DATA RECORDS:

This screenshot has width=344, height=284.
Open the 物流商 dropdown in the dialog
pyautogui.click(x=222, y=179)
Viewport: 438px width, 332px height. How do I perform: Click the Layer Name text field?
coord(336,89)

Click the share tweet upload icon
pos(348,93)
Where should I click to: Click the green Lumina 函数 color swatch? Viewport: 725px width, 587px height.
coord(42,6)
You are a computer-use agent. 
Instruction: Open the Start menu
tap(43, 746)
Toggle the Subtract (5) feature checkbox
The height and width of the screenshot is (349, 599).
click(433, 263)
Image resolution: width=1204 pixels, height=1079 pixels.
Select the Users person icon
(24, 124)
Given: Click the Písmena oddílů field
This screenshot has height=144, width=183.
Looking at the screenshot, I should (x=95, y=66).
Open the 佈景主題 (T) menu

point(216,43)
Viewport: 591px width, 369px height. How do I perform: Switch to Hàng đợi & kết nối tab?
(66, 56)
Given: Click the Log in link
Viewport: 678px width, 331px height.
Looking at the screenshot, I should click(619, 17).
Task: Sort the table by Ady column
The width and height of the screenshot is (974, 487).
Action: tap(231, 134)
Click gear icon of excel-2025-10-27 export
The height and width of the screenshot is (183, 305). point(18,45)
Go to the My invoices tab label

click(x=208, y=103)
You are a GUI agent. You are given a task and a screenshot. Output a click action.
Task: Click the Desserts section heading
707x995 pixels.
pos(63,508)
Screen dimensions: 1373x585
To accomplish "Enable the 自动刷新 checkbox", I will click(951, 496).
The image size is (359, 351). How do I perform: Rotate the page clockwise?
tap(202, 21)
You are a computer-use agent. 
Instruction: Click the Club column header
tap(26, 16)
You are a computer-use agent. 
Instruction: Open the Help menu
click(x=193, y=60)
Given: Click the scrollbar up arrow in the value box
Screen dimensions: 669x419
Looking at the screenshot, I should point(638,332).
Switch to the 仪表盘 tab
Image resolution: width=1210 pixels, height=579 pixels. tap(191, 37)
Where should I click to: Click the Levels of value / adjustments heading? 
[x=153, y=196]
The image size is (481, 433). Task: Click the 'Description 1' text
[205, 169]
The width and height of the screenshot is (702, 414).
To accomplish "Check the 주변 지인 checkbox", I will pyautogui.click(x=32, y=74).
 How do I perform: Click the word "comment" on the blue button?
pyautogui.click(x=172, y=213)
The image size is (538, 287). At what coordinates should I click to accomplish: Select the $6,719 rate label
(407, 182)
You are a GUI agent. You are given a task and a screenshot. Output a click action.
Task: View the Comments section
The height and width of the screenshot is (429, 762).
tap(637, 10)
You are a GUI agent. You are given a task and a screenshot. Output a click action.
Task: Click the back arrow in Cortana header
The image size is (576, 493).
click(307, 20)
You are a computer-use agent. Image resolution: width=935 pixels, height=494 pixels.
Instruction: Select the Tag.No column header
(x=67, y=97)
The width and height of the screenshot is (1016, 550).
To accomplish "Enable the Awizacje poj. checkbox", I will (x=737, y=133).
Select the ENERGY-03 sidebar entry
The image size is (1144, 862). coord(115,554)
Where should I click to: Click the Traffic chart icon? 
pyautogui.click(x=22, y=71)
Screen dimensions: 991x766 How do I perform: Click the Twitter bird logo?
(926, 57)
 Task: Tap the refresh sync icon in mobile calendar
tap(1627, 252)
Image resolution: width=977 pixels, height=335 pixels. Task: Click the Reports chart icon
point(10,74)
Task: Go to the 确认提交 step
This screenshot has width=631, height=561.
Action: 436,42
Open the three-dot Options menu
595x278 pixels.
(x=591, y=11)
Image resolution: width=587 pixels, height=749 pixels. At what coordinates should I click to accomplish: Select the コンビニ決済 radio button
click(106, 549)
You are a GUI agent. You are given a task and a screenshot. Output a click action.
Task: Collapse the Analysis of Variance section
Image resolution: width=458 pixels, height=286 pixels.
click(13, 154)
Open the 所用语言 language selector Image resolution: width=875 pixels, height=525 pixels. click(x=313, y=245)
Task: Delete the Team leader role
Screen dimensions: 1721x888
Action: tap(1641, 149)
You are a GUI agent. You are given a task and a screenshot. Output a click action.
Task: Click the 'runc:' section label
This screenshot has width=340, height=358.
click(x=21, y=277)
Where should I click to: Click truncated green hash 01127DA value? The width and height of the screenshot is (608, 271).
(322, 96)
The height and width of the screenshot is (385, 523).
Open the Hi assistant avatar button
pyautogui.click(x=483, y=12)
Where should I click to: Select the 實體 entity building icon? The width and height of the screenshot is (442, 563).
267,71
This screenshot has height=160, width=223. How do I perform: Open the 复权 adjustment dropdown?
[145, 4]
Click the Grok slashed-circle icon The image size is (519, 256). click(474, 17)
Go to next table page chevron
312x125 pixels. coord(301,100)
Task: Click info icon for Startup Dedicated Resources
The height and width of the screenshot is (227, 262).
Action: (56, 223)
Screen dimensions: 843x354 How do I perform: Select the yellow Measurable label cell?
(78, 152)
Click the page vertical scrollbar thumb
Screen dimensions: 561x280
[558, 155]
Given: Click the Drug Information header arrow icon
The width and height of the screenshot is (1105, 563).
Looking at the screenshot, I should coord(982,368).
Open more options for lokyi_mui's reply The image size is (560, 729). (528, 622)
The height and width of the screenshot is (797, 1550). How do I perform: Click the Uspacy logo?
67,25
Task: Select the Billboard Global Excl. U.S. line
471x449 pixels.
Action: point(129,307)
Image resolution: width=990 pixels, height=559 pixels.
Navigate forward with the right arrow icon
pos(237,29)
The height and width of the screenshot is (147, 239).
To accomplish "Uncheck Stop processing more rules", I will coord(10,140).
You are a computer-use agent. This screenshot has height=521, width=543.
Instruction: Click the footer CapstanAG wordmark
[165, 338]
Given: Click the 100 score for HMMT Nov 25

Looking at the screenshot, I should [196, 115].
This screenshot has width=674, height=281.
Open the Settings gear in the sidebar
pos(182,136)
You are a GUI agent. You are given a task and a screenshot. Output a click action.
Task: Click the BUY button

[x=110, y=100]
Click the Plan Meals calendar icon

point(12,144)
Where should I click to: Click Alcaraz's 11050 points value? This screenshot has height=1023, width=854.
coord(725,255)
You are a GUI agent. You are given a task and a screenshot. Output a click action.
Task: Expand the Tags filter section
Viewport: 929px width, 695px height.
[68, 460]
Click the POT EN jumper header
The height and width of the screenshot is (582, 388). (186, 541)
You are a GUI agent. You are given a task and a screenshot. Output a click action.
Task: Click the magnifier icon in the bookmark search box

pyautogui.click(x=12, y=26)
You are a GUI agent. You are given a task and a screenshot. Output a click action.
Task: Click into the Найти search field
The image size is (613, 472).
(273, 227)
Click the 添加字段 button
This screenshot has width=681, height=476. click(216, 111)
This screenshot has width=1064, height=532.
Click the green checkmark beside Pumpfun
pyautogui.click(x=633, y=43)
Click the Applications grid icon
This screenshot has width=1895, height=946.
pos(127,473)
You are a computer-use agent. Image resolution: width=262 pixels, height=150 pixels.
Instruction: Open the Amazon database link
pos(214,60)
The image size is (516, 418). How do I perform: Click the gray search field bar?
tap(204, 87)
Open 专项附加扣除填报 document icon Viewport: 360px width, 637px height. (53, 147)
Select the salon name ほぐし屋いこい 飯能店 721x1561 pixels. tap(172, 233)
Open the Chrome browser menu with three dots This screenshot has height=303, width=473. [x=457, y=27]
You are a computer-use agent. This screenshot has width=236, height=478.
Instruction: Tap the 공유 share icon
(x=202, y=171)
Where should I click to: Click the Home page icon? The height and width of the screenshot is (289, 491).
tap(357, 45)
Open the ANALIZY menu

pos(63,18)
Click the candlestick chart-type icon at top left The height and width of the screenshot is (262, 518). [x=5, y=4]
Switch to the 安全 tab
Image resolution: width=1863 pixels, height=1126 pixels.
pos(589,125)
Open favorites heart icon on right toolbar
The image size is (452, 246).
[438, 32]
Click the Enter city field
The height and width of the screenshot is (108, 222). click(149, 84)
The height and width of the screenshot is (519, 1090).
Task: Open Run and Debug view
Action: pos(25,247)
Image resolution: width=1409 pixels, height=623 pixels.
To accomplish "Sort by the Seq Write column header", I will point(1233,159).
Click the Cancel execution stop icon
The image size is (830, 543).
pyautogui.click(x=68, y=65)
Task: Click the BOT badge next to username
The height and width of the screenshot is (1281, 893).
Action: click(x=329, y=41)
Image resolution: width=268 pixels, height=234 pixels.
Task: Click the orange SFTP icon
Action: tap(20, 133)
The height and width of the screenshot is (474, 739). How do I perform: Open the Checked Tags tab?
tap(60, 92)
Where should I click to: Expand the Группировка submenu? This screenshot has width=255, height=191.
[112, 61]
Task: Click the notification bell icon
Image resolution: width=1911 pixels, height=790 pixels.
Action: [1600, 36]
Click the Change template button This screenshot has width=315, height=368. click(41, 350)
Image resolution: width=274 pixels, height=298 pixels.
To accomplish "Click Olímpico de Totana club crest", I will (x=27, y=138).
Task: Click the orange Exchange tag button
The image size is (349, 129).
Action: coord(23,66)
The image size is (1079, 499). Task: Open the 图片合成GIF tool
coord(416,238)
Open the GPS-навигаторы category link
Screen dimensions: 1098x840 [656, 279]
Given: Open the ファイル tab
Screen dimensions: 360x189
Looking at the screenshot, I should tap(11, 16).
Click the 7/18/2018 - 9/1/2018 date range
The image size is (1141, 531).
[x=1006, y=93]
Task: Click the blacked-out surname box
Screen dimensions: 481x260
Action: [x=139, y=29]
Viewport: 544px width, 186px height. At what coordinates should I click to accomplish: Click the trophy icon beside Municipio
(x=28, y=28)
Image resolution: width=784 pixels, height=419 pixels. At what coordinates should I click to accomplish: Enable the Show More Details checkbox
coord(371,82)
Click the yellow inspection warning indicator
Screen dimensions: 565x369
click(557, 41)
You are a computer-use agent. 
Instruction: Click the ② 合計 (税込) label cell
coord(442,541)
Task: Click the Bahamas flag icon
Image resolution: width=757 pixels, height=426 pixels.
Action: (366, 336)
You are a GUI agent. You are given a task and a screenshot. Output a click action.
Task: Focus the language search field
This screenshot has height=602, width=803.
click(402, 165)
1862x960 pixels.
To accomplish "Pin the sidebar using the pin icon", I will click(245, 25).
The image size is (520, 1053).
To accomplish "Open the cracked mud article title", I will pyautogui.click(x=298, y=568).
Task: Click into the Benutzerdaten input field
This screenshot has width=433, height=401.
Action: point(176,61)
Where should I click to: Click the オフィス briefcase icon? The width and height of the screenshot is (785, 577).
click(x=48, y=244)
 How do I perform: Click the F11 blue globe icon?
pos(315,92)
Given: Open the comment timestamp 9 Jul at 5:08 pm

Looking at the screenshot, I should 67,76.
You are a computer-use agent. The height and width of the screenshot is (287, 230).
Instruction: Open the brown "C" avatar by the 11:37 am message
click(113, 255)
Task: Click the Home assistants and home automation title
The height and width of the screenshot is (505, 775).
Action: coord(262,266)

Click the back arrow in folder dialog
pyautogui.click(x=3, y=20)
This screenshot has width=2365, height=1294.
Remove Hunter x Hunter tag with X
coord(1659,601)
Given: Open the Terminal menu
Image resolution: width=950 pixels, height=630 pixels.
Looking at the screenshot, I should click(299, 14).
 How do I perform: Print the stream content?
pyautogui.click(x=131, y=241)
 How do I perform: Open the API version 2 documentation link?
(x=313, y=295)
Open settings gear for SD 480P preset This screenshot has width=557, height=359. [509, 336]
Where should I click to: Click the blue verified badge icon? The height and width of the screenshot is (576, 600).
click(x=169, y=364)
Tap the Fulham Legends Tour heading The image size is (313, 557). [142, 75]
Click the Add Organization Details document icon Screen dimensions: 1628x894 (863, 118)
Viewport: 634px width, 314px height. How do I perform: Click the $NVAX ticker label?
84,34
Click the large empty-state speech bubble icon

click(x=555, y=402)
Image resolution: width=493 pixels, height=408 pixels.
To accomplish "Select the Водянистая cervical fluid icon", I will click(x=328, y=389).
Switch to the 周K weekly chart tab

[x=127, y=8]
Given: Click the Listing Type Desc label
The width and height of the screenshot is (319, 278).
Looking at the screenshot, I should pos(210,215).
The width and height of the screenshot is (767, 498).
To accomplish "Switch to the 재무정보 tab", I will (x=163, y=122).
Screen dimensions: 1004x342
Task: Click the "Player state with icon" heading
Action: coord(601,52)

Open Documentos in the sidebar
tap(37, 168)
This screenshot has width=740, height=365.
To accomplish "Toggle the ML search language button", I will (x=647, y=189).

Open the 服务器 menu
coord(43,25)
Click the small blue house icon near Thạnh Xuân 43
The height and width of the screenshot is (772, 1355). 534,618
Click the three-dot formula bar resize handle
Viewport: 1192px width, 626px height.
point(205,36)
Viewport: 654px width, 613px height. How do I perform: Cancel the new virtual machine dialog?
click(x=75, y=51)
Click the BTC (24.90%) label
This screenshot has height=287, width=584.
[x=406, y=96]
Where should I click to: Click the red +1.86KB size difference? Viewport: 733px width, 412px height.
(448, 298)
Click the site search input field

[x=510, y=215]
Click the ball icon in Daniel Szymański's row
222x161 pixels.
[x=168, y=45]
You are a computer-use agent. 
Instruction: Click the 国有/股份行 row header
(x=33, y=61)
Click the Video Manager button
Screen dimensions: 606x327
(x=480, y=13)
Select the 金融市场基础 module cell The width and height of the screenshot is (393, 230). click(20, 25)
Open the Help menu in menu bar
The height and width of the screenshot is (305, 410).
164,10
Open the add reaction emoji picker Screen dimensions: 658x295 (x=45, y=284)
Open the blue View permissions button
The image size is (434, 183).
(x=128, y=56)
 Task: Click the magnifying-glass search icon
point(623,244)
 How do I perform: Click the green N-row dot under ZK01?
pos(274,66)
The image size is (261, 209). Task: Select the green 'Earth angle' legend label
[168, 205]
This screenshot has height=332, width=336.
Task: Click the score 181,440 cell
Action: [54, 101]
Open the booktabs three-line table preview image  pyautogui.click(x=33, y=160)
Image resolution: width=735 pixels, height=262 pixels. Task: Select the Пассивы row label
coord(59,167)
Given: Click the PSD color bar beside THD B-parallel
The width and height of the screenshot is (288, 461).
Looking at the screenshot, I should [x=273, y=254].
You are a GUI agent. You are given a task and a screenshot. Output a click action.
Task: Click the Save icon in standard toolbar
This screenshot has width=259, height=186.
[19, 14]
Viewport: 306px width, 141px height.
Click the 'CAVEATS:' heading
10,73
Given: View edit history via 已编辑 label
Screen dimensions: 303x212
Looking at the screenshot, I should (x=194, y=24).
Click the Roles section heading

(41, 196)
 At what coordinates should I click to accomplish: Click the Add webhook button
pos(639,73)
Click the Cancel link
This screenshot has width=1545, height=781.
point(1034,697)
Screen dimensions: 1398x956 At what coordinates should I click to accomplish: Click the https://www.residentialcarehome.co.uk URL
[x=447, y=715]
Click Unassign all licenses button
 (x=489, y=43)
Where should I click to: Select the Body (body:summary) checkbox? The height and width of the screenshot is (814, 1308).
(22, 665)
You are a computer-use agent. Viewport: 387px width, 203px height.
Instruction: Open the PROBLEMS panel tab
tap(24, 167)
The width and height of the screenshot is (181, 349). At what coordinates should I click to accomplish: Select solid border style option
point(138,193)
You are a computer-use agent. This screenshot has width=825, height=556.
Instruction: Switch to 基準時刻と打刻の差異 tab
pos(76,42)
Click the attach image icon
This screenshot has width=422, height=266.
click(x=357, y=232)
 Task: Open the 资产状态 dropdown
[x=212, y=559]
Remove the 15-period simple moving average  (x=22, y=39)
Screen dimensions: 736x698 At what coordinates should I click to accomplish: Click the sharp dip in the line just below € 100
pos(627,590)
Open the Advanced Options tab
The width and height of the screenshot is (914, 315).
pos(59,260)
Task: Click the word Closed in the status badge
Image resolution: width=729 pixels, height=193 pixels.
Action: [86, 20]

HOW TO COMPLETE THIS TASK:
What you retype should run from the first line of the entries above through the line containing "Given: Click the Písmena oddílů field", exactly and in full.

SOLUTION TO THIS EXERCISE:
This screenshot has width=344, height=284.
Open the 物流商 dropdown in the dialog
pyautogui.click(x=222, y=179)
Viewport: 438px width, 332px height. How do I perform: Click the Layer Name text field?
coord(336,89)

Click the share tweet upload icon
pos(348,93)
Where should I click to: Click the green Lumina 函数 color swatch? Viewport: 725px width, 587px height.
coord(42,6)
You are a computer-use agent. 
Instruction: Open the Start menu
tap(43, 746)
Toggle the Subtract (5) feature checkbox
The height and width of the screenshot is (349, 599).
click(433, 263)
Image resolution: width=1204 pixels, height=1079 pixels.
Select the Users person icon
(24, 124)
Given: Click the Písmena oddílů field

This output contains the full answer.